L'histoire :
Luna est une jeune aveugle qui vit seule dans son appartement. Passionnée par la création de mobiles en métal, elle partage son temps entre ce hobby et des relations familiales conflictuelles. Sa sœur Sophia lui reproche perpétuellement de se laisser manipuler par leur mère, qui sollicite énormément Luna en dépit de son handicap. Pour sa part, Sophia a coupé toute relation avec elle depuis plus de 10 ans. En rentrant chez elle après un traditionnel dîner du mardi soir en compagnie de sa soeur, Luna accroche un relevé de gaz à sa porte, travaille un peu sur un mobile, puis se couche. Le lendemain, elle fait quelques courses et rentre chez elle. Elle est bizarrement accueillie par sa sœur et son ex, qui lui rendent une visite surprise. Terriblement inquiets, ces derniers lui affirment qu’ils ont passé la nuit dans son appartement, à l’attendre et la chercher en vain ! Persuadée d’être rentrée chez elle et d’y avoir également passé la nuit, Luna n’y comprend rien. Les choses se compliquent lorsque deux officiers de police leur apprennent que la même nuit, leur mère a été assassinée. Sans alibi fiable, Luna représente la coupable idéale…

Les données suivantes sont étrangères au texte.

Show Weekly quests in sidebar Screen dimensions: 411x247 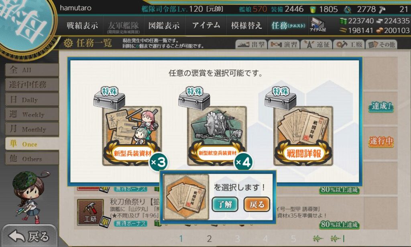click(32, 114)
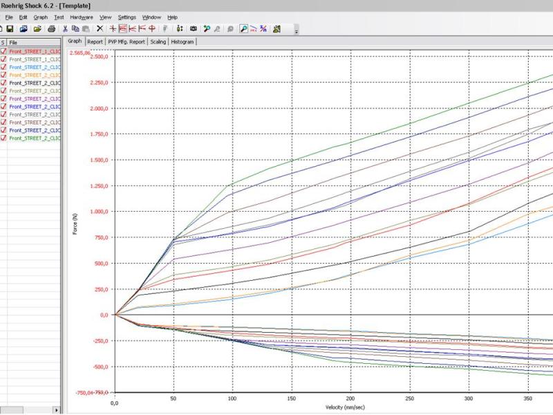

Ce qu'on en pense sur la planète BD :
A force d’écrire des scénarii policiers, Denis Lapière commence à avoir une bonne expérience des enquêtes en tous genres (La clé du mystère, Luka, Charly…) C’est toutefois au sein de l’excellente collection Aire libre, qu’il met en place son intrigue certainement la plus aboutie à ce jour. En plaçant la narration du point de vue d’une aveugle apparemment à l’origine d’un crime, le lecteur est tenu en haleine tout au long de cette enquête. Curieux, on se demande comment le scénariste va innocenter cette sympathique héroïne que l’on se refuse à croire coupable. Même elle, en vient à douter de son innocence, tant les apparences l’accablent. Lapière y parvient de fort belle manière, en restant logique, sans mauvaise acrobatie. En outre, cette enquête hitchcockienne est magnifiée de superbe manière par le dessin de Clarke, surprenant dans un registre plus grave que d’ordinaire (il est le dessinateur de Mélusine la gentille sorcière, ou du récent Mister président). A l’image de la couverture baignée en majeure partie dans l’obscurité absolue, Clarke parvient à rendre la cécité de l’héroïne sans abuser des cases noires. Les gestes, les postures subtiles de Luna sont extrêmement réalistes. Peut-être l’angoisse qu’elle éprouve aurait-elle gagné en intensité, si elle n’avait été occultée par la mise en lumière mécanique du crime… D’un autre côté, être confronté à une intrigue aussi bien huilée est toujours un réel plaisir pour les amateurs de bon polar !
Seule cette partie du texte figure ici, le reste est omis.